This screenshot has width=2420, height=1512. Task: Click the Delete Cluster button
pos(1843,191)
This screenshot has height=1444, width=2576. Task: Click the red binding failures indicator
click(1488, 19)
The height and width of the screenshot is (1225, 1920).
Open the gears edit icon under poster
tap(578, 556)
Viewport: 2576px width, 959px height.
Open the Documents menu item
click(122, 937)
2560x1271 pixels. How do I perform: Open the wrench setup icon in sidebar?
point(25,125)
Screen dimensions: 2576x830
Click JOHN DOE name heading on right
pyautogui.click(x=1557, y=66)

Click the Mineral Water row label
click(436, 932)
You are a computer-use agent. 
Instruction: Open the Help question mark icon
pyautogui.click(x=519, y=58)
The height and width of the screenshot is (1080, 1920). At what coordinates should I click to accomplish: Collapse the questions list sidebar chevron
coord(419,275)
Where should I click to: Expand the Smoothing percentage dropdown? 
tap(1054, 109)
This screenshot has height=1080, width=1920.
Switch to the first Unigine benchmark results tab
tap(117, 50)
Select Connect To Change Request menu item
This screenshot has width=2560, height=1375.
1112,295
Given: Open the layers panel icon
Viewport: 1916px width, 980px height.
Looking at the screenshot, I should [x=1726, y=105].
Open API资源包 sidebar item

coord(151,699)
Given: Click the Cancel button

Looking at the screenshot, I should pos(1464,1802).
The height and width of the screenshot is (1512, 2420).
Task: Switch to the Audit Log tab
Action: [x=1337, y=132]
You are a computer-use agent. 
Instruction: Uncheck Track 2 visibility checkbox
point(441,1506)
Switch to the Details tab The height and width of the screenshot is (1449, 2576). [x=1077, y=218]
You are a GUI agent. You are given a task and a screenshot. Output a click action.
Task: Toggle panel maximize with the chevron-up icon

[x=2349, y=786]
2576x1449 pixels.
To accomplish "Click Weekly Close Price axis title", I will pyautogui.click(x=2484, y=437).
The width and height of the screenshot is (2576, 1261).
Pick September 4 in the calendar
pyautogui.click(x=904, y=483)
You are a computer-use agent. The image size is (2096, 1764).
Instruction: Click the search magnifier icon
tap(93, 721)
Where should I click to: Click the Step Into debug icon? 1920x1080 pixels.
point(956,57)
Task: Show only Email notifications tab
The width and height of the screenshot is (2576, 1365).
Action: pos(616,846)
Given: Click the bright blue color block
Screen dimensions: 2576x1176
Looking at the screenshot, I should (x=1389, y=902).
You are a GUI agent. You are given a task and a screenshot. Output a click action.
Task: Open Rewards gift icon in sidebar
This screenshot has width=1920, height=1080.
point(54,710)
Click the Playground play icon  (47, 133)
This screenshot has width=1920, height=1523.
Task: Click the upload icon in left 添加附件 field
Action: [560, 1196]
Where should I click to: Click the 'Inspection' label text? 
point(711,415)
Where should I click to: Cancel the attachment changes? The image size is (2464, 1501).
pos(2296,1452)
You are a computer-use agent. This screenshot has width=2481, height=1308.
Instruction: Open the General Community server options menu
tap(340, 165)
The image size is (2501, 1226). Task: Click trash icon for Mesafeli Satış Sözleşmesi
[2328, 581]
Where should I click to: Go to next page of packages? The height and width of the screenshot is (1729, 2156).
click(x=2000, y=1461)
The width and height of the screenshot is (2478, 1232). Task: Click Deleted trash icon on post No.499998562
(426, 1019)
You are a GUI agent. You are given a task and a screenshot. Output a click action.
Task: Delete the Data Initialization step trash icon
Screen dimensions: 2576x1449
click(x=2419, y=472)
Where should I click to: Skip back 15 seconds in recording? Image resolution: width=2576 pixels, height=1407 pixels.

THE PROBLEM: Only an exact copy of the data above will do.

YOUR SOLUTION:
This screenshot has width=2420, height=1512. Task: Click the Delete Cluster button
pos(1843,191)
This screenshot has height=1444, width=2576. Task: Click the red binding failures indicator
click(1488, 19)
The height and width of the screenshot is (1225, 1920).
Open the gears edit icon under poster
tap(578, 556)
Viewport: 2576px width, 959px height.
Open the Documents menu item
click(122, 937)
2560x1271 pixels. How do I perform: Open the wrench setup icon in sidebar?
point(25,125)
Screen dimensions: 2576x830
Click JOHN DOE name heading on right
pyautogui.click(x=1557, y=66)

Click the Mineral Water row label
click(436, 932)
You are a computer-use agent. 
Instruction: Open the Help question mark icon
pyautogui.click(x=519, y=58)
The height and width of the screenshot is (1080, 1920). At what coordinates should I click to accomplish: Collapse the questions list sidebar chevron
coord(419,275)
Where should I click to: Expand the Smoothing percentage dropdown? 
tap(1054, 109)
This screenshot has height=1080, width=1920.
Switch to the first Unigine benchmark results tab
tap(117, 50)
Select Connect To Change Request menu item
This screenshot has width=2560, height=1375.
1112,295
Given: Open the layers panel icon
Viewport: 1916px width, 980px height.
Looking at the screenshot, I should [x=1726, y=105].
Open API资源包 sidebar item

coord(151,699)
Given: Click the Cancel button

Looking at the screenshot, I should pos(1464,1802).
The height and width of the screenshot is (1512, 2420).
Task: Switch to the Audit Log tab
Action: [x=1337, y=132]
You are a computer-use agent. 
Instruction: Uncheck Track 2 visibility checkbox
point(441,1506)
Switch to the Details tab The height and width of the screenshot is (1449, 2576). [x=1077, y=218]
You are a GUI agent. You are given a task and a screenshot. Output a click action.
Task: Toggle panel maximize with the chevron-up icon

[x=2349, y=786]
2576x1449 pixels.
To accomplish "Click Weekly Close Price axis title", I will pyautogui.click(x=2484, y=437).
The width and height of the screenshot is (2576, 1261).
Pick September 4 in the calendar
pyautogui.click(x=904, y=483)
You are a computer-use agent. The image size is (2096, 1764).
Instruction: Click the search magnifier icon
tap(93, 721)
Where should I click to: Click the Step Into debug icon? 1920x1080 pixels.
point(956,57)
Task: Show only Email notifications tab
The width and height of the screenshot is (2576, 1365).
Action: pos(616,846)
Given: Click the bright blue color block
Screen dimensions: 2576x1176
Looking at the screenshot, I should (x=1389, y=902).
You are a GUI agent. You are given a task and a screenshot. Output a click action.
Task: Open Rewards gift icon in sidebar
This screenshot has width=1920, height=1080.
point(54,710)
Click the Playground play icon  (47, 133)
This screenshot has width=1920, height=1523.
Task: Click the upload icon in left 添加附件 field
Action: [560, 1196]
Where should I click to: Click the 'Inspection' label text? 
point(711,415)
Where should I click to: Cancel the attachment changes? The image size is (2464, 1501).
pos(2296,1452)
You are a computer-use agent. This screenshot has width=2481, height=1308.
Instruction: Open the General Community server options menu
tap(340, 165)
The image size is (2501, 1226). Task: Click trash icon for Mesafeli Satış Sözleşmesi
[2328, 581]
Where should I click to: Go to next page of packages? The height and width of the screenshot is (1729, 2156).
click(x=2000, y=1461)
The width and height of the screenshot is (2478, 1232). Task: Click Deleted trash icon on post No.499998562
(426, 1019)
You are a GUI agent. You are given a task and a screenshot. Output a click action.
Task: Delete the Data Initialization step trash icon
Screen dimensions: 2576x1449
click(x=2419, y=472)
Where should I click to: Skip back 15 seconds in recording? Image resolution: width=2576 pixels, height=1407 pixels.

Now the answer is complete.